Apenas o Paquistão rejeitou publicamente a proposta de Trump, afirmando não ter obrigação de acatar a exigência. Analistas sugerem que o ataque do Hamas em outubro de 2023 visava justamente paralisar as negociações de países árabes com Israel, especialmente com a Arábia Saudita.

Interesses econômicos e segurança em detrimento da causa palestina

A professora Rashmi Singh destaca que os países signatários dos Acordos de Abraão priorizaram interesses econômicos e preocupações de segurança com o Irã em detrimento da criação de um Estado palestino. Para ela, esses acordos, iniciados em 2020, podem ter incentivado a escalada da violência israelense contra os palestinos.

“Se Trump for bem-sucedido, a consequência mais óbvia será a catástrofe para qualquer futuro Estado palestino e dará carta branca a Israel para continuar sua brutalidade, ocupação militar, regime de apartheid, bem como a limpeza étnica dos palestinos e o roubo de suas terras”, alertou Singh.

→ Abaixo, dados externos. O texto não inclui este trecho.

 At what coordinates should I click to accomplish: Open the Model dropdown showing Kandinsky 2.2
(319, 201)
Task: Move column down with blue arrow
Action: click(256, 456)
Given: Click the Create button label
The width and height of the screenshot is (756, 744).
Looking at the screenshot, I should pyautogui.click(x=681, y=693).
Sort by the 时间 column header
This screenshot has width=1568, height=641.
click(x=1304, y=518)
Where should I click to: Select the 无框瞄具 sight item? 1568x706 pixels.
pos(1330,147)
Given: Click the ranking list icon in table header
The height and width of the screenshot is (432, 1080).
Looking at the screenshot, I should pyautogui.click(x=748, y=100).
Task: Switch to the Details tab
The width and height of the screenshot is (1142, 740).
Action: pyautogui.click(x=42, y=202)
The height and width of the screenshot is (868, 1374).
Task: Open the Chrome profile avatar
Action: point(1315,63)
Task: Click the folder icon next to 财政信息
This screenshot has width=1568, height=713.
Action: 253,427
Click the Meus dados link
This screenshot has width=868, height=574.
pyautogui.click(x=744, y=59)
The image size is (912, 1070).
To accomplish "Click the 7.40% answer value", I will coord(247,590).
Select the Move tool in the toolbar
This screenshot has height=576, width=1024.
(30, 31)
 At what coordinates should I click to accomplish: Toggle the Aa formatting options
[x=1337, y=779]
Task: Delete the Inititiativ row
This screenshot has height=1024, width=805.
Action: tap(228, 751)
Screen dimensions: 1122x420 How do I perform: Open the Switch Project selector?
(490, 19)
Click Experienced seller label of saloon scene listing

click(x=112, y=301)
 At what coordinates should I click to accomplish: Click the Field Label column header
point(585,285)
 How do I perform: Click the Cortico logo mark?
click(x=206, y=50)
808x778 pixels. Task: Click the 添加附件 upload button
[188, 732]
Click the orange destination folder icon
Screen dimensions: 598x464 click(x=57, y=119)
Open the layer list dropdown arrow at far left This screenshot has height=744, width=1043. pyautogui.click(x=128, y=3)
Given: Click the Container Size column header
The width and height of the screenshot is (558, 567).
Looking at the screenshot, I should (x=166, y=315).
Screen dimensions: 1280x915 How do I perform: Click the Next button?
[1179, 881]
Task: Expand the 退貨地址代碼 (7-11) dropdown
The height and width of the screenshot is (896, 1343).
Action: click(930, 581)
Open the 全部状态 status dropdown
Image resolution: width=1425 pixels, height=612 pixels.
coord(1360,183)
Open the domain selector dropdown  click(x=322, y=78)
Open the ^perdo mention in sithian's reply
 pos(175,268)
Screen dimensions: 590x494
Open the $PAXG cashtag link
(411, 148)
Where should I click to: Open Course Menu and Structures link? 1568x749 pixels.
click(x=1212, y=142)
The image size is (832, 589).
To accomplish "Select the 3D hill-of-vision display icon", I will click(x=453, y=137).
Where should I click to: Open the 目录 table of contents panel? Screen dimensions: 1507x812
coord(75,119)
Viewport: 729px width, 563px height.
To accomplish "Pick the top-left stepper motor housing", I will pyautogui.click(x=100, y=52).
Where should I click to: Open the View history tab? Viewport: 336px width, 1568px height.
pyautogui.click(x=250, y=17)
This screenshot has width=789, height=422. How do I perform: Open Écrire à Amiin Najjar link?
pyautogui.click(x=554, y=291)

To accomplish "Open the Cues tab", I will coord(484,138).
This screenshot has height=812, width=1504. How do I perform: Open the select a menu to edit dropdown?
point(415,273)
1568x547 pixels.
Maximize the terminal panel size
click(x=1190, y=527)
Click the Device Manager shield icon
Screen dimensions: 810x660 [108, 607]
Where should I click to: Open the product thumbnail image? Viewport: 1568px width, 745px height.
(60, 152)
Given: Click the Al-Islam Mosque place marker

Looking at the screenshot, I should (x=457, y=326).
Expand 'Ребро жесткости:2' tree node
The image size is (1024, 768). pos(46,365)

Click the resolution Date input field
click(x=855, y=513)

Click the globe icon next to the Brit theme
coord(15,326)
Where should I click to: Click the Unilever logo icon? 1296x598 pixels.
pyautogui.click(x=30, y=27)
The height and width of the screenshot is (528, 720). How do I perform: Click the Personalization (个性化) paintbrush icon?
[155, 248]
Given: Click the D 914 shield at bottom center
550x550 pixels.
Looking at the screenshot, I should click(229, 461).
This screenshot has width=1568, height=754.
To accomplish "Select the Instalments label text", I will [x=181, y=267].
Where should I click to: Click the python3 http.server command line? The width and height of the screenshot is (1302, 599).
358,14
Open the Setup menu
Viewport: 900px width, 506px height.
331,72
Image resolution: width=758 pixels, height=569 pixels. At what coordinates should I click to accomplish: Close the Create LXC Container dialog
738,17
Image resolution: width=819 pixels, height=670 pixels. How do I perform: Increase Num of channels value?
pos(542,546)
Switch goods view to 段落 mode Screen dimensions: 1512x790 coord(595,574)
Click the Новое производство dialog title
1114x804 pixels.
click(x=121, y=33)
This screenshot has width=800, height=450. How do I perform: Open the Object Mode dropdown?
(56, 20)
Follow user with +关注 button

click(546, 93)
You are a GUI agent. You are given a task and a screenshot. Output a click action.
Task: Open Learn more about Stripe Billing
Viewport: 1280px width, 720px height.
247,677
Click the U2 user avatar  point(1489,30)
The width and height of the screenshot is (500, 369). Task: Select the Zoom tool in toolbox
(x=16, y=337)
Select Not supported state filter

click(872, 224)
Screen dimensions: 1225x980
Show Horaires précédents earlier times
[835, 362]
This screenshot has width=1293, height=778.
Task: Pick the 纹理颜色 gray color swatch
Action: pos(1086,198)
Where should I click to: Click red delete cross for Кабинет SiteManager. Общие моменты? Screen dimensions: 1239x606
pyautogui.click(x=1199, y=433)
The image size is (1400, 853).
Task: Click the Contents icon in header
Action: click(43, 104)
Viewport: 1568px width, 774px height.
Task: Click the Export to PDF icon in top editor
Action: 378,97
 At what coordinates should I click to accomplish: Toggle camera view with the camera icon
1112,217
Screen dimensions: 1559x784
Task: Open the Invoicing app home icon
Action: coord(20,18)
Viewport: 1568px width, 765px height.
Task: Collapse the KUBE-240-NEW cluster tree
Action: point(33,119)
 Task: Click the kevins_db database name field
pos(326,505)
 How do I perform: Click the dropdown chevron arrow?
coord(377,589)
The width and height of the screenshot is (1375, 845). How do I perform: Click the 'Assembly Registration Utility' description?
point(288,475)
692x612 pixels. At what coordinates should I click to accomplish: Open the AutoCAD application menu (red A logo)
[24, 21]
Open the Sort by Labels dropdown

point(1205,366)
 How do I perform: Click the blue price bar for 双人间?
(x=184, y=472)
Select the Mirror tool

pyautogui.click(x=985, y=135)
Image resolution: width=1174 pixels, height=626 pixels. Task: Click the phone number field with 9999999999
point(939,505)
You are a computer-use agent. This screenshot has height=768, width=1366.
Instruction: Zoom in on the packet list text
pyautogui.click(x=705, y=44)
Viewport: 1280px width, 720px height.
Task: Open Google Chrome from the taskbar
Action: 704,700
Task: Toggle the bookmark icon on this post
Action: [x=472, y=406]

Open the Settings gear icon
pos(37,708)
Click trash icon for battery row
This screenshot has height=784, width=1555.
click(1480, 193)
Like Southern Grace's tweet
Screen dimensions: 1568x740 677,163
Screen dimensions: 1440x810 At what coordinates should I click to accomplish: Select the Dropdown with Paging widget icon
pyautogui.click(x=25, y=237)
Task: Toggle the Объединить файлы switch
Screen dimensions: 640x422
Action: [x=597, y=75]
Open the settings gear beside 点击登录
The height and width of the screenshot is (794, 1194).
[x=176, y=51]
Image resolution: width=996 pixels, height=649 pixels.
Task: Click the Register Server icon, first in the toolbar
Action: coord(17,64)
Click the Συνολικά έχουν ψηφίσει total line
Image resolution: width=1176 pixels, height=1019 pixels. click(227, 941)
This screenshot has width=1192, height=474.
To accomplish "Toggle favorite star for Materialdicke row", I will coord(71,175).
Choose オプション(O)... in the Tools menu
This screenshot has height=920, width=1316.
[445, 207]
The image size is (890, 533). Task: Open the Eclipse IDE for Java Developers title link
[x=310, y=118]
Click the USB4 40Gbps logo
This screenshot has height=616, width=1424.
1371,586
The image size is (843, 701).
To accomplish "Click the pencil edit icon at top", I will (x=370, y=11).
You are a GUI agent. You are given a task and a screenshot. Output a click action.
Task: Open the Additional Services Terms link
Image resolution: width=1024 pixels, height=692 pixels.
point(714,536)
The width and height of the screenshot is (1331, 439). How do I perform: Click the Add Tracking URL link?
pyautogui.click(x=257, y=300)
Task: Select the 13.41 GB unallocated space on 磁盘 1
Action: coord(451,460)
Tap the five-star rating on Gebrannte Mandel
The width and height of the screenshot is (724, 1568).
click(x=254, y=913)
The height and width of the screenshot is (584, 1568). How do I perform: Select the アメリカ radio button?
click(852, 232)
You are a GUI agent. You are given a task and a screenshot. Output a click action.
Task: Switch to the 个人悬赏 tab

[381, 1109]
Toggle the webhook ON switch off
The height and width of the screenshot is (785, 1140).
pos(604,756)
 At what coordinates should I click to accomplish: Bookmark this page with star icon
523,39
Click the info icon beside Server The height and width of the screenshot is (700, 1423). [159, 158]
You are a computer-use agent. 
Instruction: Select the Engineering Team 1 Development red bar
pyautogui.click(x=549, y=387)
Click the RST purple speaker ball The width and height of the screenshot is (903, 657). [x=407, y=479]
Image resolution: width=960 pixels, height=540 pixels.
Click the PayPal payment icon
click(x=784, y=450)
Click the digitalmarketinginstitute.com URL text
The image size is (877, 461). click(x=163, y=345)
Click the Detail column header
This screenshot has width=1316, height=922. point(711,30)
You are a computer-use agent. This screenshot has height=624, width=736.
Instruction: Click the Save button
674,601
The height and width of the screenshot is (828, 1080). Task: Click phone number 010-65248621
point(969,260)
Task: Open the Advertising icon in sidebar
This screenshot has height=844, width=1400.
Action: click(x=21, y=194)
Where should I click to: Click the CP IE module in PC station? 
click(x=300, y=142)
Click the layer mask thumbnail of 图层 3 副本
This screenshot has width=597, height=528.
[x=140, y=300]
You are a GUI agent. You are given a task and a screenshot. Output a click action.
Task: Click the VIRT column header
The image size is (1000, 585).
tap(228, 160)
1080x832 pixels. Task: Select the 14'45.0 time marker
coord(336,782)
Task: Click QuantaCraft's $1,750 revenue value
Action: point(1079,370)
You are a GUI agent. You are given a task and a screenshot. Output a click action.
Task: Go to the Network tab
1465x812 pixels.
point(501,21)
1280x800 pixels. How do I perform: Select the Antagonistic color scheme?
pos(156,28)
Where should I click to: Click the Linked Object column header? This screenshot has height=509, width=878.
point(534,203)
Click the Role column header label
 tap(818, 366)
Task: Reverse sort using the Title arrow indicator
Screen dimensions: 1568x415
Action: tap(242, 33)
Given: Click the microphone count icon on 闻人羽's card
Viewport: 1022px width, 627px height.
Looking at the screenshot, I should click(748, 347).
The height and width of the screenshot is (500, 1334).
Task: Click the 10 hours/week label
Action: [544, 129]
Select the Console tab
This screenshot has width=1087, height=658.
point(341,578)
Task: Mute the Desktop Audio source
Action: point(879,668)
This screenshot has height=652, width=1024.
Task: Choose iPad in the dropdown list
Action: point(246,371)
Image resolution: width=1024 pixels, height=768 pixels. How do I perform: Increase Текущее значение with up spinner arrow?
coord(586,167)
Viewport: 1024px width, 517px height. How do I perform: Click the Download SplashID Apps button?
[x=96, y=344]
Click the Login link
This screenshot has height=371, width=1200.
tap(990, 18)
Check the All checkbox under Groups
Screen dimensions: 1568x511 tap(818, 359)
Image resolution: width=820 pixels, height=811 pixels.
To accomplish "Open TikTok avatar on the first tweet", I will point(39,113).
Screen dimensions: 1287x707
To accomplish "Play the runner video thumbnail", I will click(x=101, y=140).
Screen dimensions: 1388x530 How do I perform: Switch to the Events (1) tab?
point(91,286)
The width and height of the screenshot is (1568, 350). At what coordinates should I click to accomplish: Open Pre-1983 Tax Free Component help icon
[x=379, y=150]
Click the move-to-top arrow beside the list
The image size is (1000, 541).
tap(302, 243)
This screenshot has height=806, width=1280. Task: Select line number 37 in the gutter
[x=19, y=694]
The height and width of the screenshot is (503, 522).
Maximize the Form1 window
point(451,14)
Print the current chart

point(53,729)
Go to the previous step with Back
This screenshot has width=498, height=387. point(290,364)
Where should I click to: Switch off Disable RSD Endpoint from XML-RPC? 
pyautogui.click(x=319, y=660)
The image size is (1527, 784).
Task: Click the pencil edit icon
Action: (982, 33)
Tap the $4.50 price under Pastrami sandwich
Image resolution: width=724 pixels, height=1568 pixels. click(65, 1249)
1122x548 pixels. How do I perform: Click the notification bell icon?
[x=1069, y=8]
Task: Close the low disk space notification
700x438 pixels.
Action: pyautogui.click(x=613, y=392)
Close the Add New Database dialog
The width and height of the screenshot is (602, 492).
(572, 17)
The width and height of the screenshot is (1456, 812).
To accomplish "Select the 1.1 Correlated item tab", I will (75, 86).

O “boom econômico” prometido por Trump e a hegemonia israelense

Donald Trump tem defendido a adesão aos Acordos de Abraão, citando o “boom econômico” experimentado pelas nações que já aderiram, como Emirados Árabes Unidos, Bahrein, Marrocos e Sudão. Ele afirmou que os acordos trouxeram benefícios financeiros, econômicos e sociais, mesmo em períodos de conflito.

No entanto, a professora Singh vê a nova pressão de Trump como uma tentativa de manter a hegemonia de Israel no Oriente Médio e, por meio dela, a influência dos EUA na região. Ela ressalta que, apesar de uma nova aliança militar e diplomática entre nações muçulmanas sunitas como Arábia Saudita, Paquistão e Turquia, que não se identifica como anti-Israel, ela pode oferecer alguma proteção aos palestinos.

A visão de Trump sobre Israel e a eterna Nakba

O professor Mohammed Nadir classifica Donald Trump como um adepto do “sionismo”, a ideologia por trás do Estado de Israel. Segundo Nadir, Trump compartilha das crenças de extremistas israelenses que almejam uma “grande Israel” sem a população palestina originária. Ele aponta os ataques em Gaza e Cisjordânia, os assentamentos e a apropriação de terras palestinas como indícios de um plano maior para eternizar a Nakba, a expulsão de palestinos de suas terras iniciada em 1948.

A Nakba, termo usado pelos palestinos, refere-se à criação do Estado de Israel em 1948, quando cerca de 750 mil palestinos foram forçados a deixar suas casas e centenas de vilas foram destruídas, marcando o início do drama dos refugiados palestinos. Recentemente, organizações de direitos humanos denunciaram a expansão de assentamentos ilegais na Cisjordânia e ataques de colonos israelenses. Em resposta, a União Europeia aprovou sanções contra colonos israelenses por expansão ilegal e anexação de partes da Cisjordânia.

O governo israelense, liderado por Benjamin Netanyahu, anunciou a ampliação de seu controle sobre a Faixa de Gaza para 70%, o que gerou críticas, inclusive da Alemanha. Membros do governo de Israel têm defendido a emigração de palestinos de Gaza e a anexação da Cisjordânia, rejeitando a construção de um Estado palestino independente, conforme o direito internacional.